March 4, 2013
The Supreme Court recently heard oral argument in Maryland v. King, a case considering the constitutionality of warrantless DNA collection from arrestees. We’ve long warned about the privacy problems with the rise of cheap, easy and fast blanket DNA collection, and filed an amicus brief with the Court urging it to hold the government can only obtain this sensitive genetic material with a search warrant. While it can be fruitless trying to read the tea leaves of oral argument, one specific idea — that technological advances making DNA analysis faster means warrantless collection may be OK — should leave you worried about the fate of privacy going forward in the digital age.
One of the main disagreements surrounding the issue of DNA collection is whether the state is collecting DNA from arrestees for immediate identification — to figure out if they’ve arrested the right person and learn who that person is for purposes of making a bail determination — or for past and future investigation — to solve cold cases and to store DNA for future searches. The state has long claimed they used DNA for both, while we’ve argued the government simply isn’t able to use DNA collection for immediate identification purposes since there’s currently a delay in analyzing DNA ranging from several days up to a few months. But with the rise of rapid DNA analyzers which can analyze DNA in 90 minutes, law enforcement is chomping at the bit to purchase and install these devices at police stations across the country. When the lawyer challenging the blanket DNA collection argued that law enforcement’s interest in using DNA for immediate identification was simply not possible because of the lengthy delays in DNA analysis, Chief Justice Roberts interrupted to note (PDF):
Now, your brief says, well, the only interest here is the law enforcement interest. And I found that persuasive because of the concern that it’s going to take months to get the DNA back anyway, so they are going to have to release him or not before they know it. But if we are in a position where it now takes 90 minutes or will soon take 90 minutes to get the information back, I think that’s entirely different…
Other members of the court echoed this idea, hinting that if DNA analysis was done faster, than there could be a legitimate identification — as opposed to investigative — need for the practice. And if that was the case, then DNA collection was no different than fingerprinting, and the police could swab and collect DNA without a search warrant. This would be a dangerous Fourth Amendment precedent.
The reasonableness of a search under the Fourth Amendment has always depended on whether the search is reasonably related in scope to the circumstances that justify the search in the first place. But that determination shouldn’t hinge on how long it takes to do the search, but rather what the search reveals. And with DNA searches, an enormous amount of sensitive information is being revealed to the government: a person’s entire genome. Ignoring the breadth of this intrusion by focusing on the ease of collection — implicitly believing the easier it is to intrude into a private place, the less protected it is — elevates form over substance to the detriment of the right of privacy enshrined in the Fourth Amendment.

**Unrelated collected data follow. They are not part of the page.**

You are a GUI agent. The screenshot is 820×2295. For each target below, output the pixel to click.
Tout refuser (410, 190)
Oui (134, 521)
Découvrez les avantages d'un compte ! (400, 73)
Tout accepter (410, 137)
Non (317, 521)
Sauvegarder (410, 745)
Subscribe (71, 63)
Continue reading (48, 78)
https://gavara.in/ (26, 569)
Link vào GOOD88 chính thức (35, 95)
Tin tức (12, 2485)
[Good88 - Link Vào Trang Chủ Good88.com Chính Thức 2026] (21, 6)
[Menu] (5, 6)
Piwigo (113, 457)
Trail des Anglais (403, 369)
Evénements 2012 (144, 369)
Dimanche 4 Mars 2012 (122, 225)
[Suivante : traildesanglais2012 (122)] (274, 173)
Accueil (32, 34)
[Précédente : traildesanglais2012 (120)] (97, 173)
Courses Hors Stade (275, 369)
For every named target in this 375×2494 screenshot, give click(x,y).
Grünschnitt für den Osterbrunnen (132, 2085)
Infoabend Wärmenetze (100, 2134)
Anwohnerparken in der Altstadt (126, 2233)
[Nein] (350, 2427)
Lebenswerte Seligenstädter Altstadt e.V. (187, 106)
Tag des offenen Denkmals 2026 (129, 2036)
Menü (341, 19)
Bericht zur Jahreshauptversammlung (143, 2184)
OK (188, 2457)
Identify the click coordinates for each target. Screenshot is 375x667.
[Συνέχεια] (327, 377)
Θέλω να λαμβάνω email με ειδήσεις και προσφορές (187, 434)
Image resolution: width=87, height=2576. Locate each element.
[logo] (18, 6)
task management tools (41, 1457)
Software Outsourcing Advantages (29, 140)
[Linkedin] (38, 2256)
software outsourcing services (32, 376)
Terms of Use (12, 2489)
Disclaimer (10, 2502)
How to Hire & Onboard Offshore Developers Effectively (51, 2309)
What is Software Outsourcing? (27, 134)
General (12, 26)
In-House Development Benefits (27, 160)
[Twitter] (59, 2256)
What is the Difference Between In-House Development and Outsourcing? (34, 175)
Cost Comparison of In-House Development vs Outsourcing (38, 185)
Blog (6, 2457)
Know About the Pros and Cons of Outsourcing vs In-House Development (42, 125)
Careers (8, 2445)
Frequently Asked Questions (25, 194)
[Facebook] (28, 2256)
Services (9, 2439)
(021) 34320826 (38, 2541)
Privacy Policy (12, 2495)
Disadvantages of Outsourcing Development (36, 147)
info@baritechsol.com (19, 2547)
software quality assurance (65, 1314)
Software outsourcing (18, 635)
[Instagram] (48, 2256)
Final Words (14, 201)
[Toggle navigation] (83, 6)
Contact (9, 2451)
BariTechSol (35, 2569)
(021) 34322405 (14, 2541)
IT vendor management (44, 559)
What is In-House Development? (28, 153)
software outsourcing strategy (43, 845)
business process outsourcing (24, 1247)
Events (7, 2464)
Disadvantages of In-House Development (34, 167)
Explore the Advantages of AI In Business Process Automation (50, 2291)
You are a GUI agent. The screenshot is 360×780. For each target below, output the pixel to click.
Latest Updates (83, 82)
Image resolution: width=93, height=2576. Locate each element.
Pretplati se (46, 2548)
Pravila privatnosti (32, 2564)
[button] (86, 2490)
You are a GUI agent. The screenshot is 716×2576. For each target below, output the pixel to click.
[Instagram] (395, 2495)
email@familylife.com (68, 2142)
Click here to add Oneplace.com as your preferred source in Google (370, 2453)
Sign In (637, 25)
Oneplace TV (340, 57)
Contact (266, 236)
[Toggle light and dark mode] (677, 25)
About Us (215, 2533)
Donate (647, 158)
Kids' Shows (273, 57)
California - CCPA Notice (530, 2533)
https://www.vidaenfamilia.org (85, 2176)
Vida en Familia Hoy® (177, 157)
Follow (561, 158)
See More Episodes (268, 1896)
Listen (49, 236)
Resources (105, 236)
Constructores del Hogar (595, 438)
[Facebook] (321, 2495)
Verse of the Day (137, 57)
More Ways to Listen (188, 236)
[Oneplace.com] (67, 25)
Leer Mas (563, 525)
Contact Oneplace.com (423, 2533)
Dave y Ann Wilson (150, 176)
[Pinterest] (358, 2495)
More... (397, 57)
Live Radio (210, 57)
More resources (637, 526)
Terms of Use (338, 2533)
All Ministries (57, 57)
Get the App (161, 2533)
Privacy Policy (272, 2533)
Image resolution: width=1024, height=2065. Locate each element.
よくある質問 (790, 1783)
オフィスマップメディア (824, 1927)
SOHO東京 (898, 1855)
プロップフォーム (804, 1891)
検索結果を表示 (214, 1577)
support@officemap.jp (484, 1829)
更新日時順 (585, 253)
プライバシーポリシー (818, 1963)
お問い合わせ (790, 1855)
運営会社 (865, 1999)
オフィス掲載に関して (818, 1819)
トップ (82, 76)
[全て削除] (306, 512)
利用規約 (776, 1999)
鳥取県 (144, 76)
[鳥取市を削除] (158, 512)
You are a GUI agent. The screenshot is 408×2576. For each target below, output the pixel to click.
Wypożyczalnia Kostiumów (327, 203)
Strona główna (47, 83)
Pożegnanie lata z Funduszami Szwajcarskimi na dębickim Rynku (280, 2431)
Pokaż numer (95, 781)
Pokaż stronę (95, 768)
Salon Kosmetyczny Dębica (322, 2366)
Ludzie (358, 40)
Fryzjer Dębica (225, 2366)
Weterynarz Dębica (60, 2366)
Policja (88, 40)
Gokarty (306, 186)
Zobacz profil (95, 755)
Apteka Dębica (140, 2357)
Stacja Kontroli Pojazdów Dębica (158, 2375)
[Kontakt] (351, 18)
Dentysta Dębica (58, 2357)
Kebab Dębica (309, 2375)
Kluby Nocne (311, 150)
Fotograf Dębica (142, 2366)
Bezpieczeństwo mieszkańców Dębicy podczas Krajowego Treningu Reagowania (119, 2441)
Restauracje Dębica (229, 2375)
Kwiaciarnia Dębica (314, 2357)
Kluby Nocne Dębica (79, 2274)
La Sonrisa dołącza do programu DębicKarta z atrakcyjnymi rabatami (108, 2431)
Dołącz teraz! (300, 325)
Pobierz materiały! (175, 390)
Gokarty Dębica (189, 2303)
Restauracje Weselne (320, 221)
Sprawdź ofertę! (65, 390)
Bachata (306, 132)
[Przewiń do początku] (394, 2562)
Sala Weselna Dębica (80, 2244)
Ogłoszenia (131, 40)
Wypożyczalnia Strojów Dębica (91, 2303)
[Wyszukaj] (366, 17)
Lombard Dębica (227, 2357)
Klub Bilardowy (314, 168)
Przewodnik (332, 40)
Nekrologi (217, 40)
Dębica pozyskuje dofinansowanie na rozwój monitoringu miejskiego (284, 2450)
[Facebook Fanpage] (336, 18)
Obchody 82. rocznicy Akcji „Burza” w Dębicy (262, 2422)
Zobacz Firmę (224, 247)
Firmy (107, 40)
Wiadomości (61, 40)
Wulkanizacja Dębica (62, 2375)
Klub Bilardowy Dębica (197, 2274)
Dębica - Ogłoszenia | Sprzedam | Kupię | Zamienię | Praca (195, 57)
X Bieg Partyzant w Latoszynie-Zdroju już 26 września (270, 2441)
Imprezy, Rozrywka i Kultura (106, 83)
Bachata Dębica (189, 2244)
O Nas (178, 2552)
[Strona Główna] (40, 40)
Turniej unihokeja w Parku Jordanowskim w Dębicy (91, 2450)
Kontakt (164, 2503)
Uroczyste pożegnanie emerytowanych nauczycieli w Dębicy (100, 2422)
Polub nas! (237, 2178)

This dangerous thinking extends beyond DNA collection. We’ve already warned about the problems with warrantless home video surveillance and stingrays, or fake cell phone towers which the government has been very secretive about. As technological advances like these allow the government to easily collect and catalog greater amounts of information, courts run the risk of allowing broader and more intrusive searches to pass Fourth Amendment scrutiny simply because of the possibility of exposure. Instead, courts should be focusing on the actual intrusion and people’s expectation that private information will not be exposed, regardless of how technological advances can make government access easier or faster.
The fact the government can do something now it couldn’t do before doesn’t make it constitutional. In fact, it should be the opposite. As it becomes easier for the government to seize and analyze, institutional checks — like a search warrant — on the government’s power is necessary to protect privacy before it becomes a casualty to technological advances.